“Let’s go slowly,” I say. “The guard tower isn’t that far.”
“So you still have your tongue,” Lech quips, his blue eyes flashing mockingly. “I wondered.”
We walk along the ravine, the frozen river glittering like metal on the bottom. Our breaths turn into puffy clouds in the night air. There is no snow, but it’s unbearably cold, and even though I should probably save my magic, I warm myself up just a bit.
On the bridge, someone stands. They are wrapped in a cloak, and I can’t tell whether it’s a man or a woman, or what race they are. They are tall, and there’s dignity to their posture. Lech pays the person no mind, but I can’t stop staring, my magic humming with an itch, or maybe recognition, even though Idon’trecognize them.
Just as we pass each other, the person turns to me, and I catch sight of two intensely blue, gorgeous eyes lined with dark, heavy lashes. They are undeniably feminine, looking straight at me.

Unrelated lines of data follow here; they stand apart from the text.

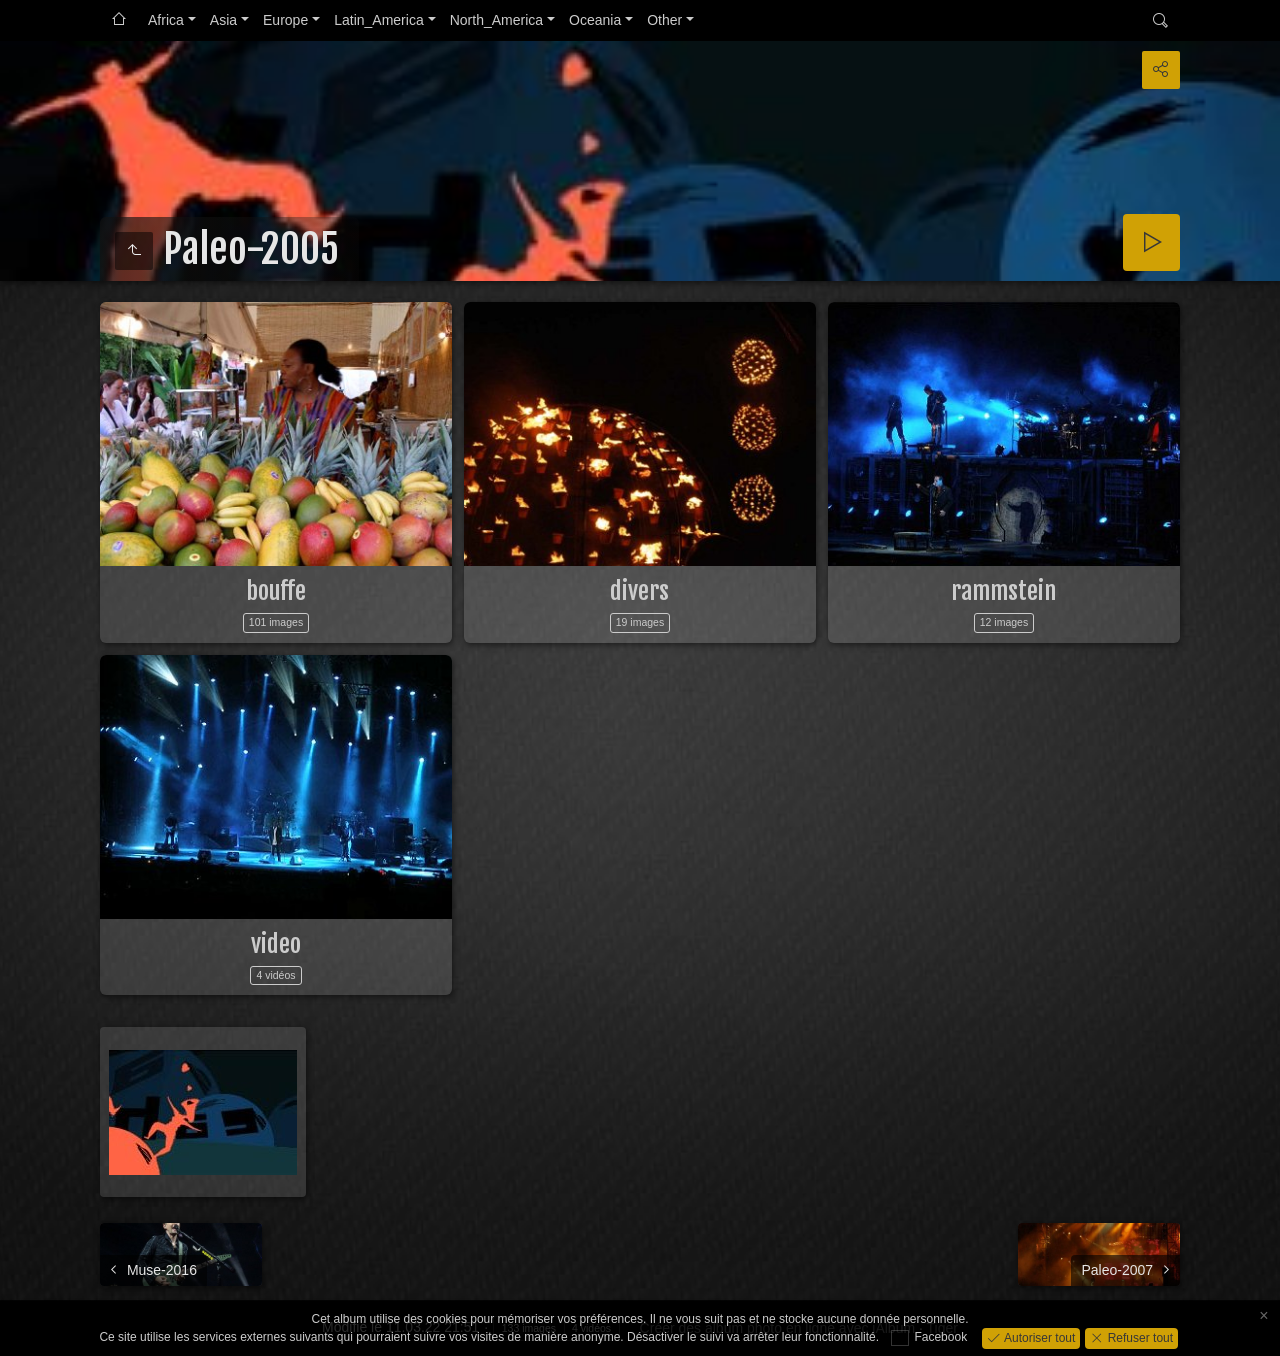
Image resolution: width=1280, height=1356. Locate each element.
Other (664, 20)
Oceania (595, 20)
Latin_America (379, 20)
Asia (223, 20)
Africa (166, 20)
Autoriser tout (1038, 1337)
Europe (285, 20)
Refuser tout (1138, 1337)
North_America (496, 20)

I blink, and the woman is gone, a faint aroma of rosemary and hay in the air.
Chapter thirty-five
Tower
“Lech, did you see that?” I ask, stopping to look around.

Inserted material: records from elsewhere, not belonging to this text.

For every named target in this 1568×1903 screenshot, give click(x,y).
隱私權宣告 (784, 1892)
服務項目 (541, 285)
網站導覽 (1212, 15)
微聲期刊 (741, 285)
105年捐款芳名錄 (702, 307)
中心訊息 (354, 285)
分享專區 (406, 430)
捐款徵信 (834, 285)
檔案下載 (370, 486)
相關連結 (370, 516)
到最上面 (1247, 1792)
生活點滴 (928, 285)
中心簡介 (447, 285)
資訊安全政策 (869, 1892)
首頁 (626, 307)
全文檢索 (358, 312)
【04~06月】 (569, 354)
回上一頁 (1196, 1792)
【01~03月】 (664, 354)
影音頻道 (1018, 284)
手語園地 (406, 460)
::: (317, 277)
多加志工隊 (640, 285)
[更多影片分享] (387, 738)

She’s gone, not a trace left. Even the faint note of summer dissipates, frozen to nothing by the cold winter air.
“See what?”
I turn around once more, but we are alone on the bridge. Lech watches me impatiently, and I finally shake my head, muttering that I thought I saw something. On the other side of the bridge, the air fills with the sizzling aroma or roast meat from the nearest eatery, golden light and raucous shouts spilling onto the frozen cobbles. Lech casts a longing look at the door.
“You want to go in?” I ask.
He shakes his head. “I would, but now isn’t the time. It’s been so long since we could all just relax, have some fun. Years passed since we had a proper celebration. It’s getting harder, not just for me.”
A shadow slithers along the wall of a dark house, slender and agile like a tail.
“What do you want to celebrate?” I scoff. “It’s not like you’ve won anything. Your master is busy fucking his consort day and night.”
Lech gives me a fleeting look, too quick for me to discern his emotion.
“True,” he admits. “He spends more time with you than with anyone before, but he works hard, too. You know time doesn’t constrain him. I hope we’ll finally have cause for celebration soon. Let’s take a turn around the neighboring streets. We’ll see if there are many passersby around.”
The narrow streets are only marginally less cold than the open space on the bridge. There’s nary a soul around, even the beggars gone into hiding. We pass a ruin destroyed by lightning that used to be a beautiful, three-floor building, and Lech scoffs under his breath.
“If there only was a way to just put an end to it, once and for all.”
I jolt at the quiet vehemence in his words. They make me think in panic that somehow, heknows, that maybe Woland told him I could stop the war by letting myself be claimed, but Lech doesn’t look at me. His face is pinched, eyes down as we trudge up a set of narrow stairs.
Do you really think Woland would make the world a better place?
I almost ask the question before I remember we’re not down in the tunnels but up in Perun’s world, where spies listen even when most people are hidden away in their homes, crowding around fireplaces and waiting for spring. It’s useless to ask Lech, anyway. He’s committed to the devil.
“Let’s go. The streets are deserted.”
The guard tower is a tall, cylindrical building made of gray stone. Torches light both sides of the entrance, a dragon standing guard with a bored expression. He doesn’t spare us a look as we rush down the side of the tower, our steps echoing.
“Here.”
Lech leads me almost to the other side of the tower. Hidden in the shadow cast by the wall Wera and the others wait. A set of wide steps leads below the street level, to something that must have been a second door right at the foot of the tower, now walled in.
“Finally. I was about to start without you,” Wera snaps, shooting me an impatient look. “Everything is as planned. We go in, grab our brothers, go out. Sara, you can start.”
The latawica doesn’t move, but the air around us does. It’s not wind, exactly, but a sort of vibration that tickles my nostrils on every inhale. When I look at the tower, it seems to vibrate, too, even though there is no sound, and the ground under my feet is steady.
“She’s cloaking us,” Lech explains in a whisper. “We’re invisible unless someone looks at us from up close.”